** DATA TO PROCESS follows **

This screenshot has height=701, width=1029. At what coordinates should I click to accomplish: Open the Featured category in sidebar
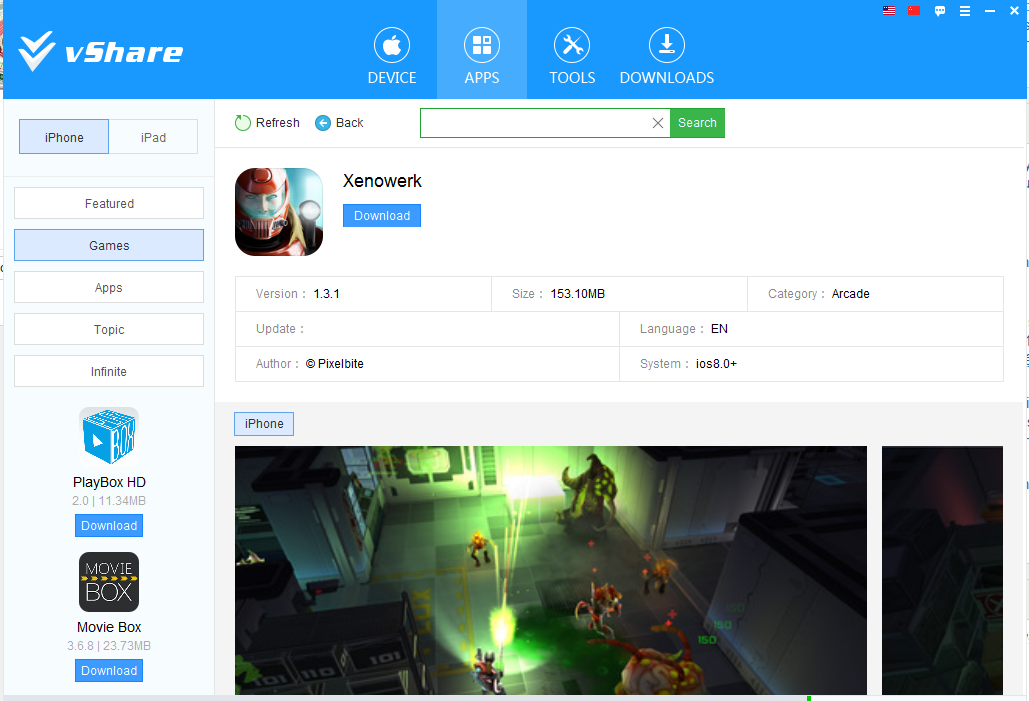tap(109, 203)
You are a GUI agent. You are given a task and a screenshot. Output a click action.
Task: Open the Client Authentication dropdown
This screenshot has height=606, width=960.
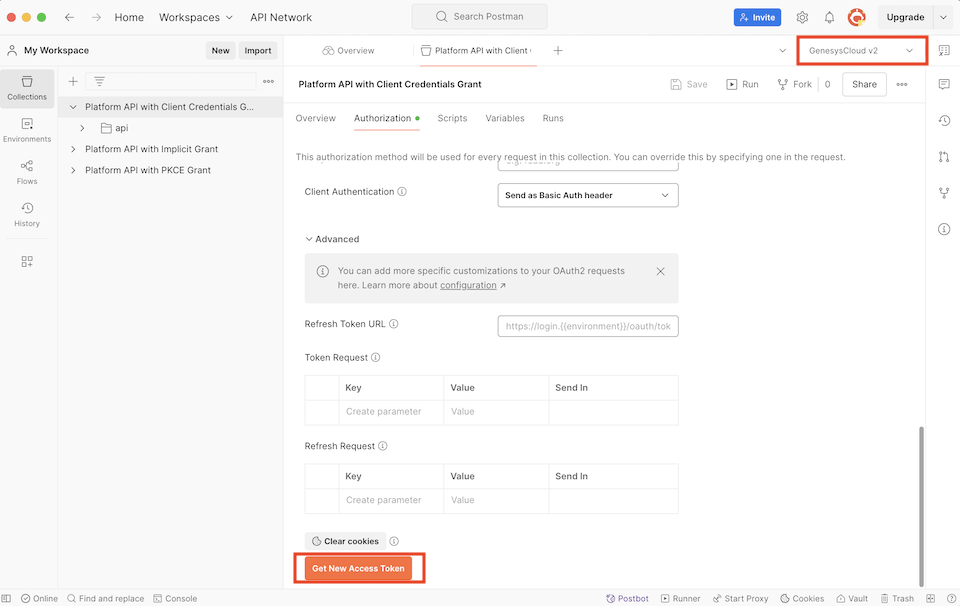[x=587, y=195]
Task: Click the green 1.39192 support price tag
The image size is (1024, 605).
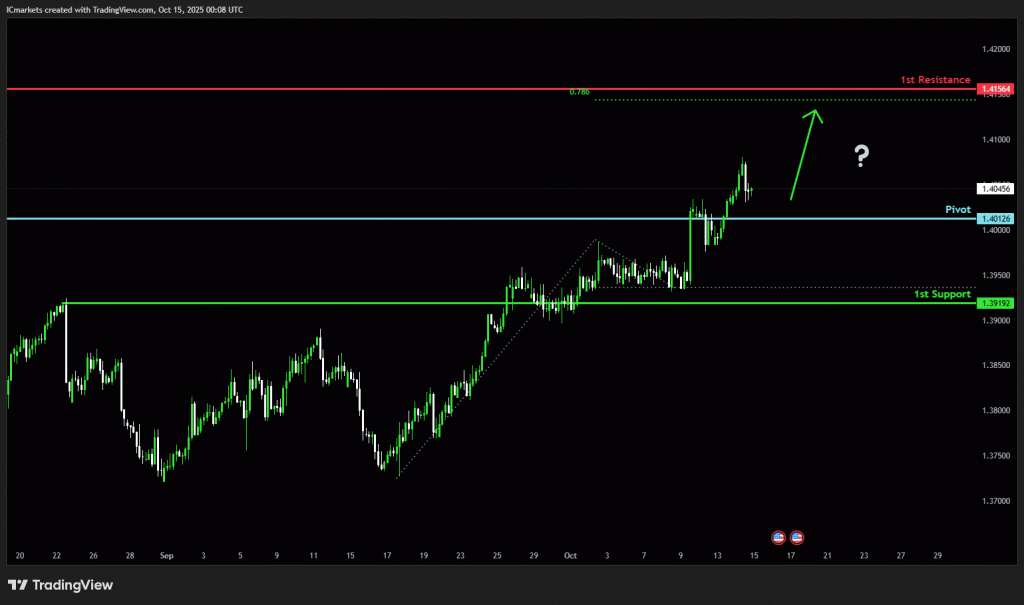Action: 997,303
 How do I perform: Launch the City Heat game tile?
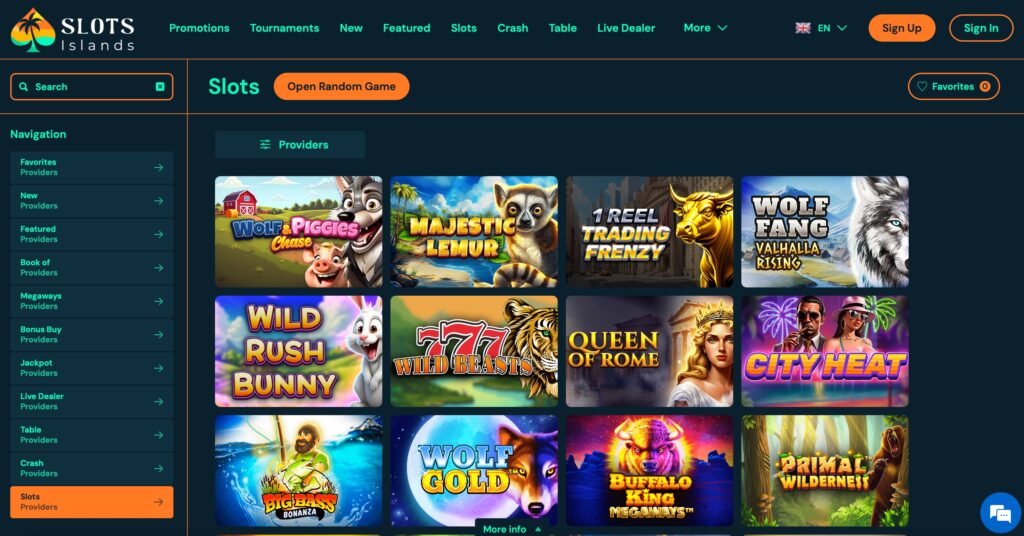pyautogui.click(x=825, y=351)
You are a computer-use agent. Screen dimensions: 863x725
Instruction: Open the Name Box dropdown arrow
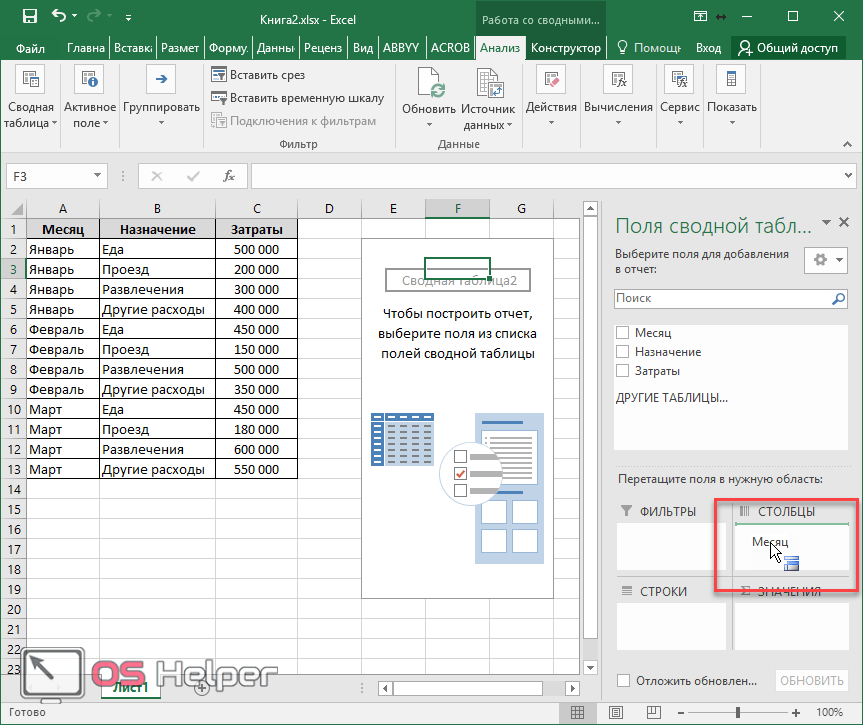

** End of DATA TO PROCESS **

▶ TASK TO COMPLETE: What is needed is an exact repeat of the lines from the one containing "You are a GUI" through the last line of the records above, both included, with pictures left out.

▶ SOLUTION TO THIS PROBLEM:
You are a GUI agent. You are given a task and a screenshot. Output a click action.
Task: Open the Client Authentication dropdown
This screenshot has height=606, width=960.
[x=587, y=195]
Task: Click the green 1.39192 support price tag
The image size is (1024, 605).
Action: 997,303
 How do I perform: Launch the City Heat game tile?
pyautogui.click(x=825, y=351)
You are a computer-use agent. Screen dimensions: 863x725
Instruction: Open the Name Box dropdown arrow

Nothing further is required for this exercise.